Swap "Texture" for "Material" in the stretch from the start of the entries through the line containing "Action: (x=301, y=105)", and give back only those lines with everything else unchanged.
──────── Extracted entries
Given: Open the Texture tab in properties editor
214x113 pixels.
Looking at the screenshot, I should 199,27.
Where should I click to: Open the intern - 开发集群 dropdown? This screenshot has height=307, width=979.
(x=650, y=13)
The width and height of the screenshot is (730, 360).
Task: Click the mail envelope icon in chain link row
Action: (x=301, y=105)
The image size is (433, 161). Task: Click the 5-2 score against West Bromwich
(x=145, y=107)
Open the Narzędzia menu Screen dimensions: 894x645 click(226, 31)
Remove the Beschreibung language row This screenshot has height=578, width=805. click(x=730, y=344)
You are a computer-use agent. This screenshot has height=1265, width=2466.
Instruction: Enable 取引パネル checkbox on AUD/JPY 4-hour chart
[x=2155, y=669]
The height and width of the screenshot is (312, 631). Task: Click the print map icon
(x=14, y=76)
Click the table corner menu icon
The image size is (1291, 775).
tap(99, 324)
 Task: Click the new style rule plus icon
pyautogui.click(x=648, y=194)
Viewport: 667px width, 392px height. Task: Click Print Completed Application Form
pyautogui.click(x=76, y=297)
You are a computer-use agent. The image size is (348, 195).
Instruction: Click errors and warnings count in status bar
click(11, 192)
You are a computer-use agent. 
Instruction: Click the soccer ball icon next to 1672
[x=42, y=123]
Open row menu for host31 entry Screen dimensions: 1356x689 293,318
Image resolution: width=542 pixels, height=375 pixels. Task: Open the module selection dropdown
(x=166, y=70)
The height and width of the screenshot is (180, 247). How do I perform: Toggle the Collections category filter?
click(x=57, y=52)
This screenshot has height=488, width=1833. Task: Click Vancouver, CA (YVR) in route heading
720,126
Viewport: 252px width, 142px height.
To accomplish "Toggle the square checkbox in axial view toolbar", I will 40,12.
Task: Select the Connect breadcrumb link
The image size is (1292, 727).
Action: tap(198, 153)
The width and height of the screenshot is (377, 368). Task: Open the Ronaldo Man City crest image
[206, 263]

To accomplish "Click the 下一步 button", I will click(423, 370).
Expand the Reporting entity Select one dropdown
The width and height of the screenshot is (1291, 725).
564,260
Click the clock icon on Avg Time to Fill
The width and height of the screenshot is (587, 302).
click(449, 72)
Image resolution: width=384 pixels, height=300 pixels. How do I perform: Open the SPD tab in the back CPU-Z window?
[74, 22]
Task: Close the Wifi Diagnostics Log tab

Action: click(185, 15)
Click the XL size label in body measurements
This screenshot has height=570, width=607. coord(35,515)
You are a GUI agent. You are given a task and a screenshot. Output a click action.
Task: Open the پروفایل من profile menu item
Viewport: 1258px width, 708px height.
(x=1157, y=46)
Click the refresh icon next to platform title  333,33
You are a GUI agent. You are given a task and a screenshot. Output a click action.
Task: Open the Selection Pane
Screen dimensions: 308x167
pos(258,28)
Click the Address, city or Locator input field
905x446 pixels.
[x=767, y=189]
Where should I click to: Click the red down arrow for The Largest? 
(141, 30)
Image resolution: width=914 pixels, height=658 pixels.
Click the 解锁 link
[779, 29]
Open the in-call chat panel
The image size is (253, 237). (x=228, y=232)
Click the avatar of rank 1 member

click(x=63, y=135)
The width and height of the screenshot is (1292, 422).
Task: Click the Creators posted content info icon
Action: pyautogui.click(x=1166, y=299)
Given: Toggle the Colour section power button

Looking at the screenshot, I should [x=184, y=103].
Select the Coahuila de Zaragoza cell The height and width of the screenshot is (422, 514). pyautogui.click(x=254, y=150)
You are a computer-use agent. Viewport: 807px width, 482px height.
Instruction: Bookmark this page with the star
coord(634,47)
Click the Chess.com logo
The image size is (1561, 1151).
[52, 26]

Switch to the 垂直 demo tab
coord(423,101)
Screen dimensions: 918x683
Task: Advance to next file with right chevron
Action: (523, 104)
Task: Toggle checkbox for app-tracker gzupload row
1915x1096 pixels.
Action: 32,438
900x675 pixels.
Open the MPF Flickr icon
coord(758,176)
────────────────
Exercise response:
Given: Open the Material tab in properties editor
214x113 pixels.
Looking at the screenshot, I should 199,27.
Where should I click to: Open the intern - 开发集群 dropdown? This screenshot has height=307, width=979.
(x=650, y=13)
The width and height of the screenshot is (730, 360).
Task: Click the mail envelope icon in chain link row
Action: (x=301, y=105)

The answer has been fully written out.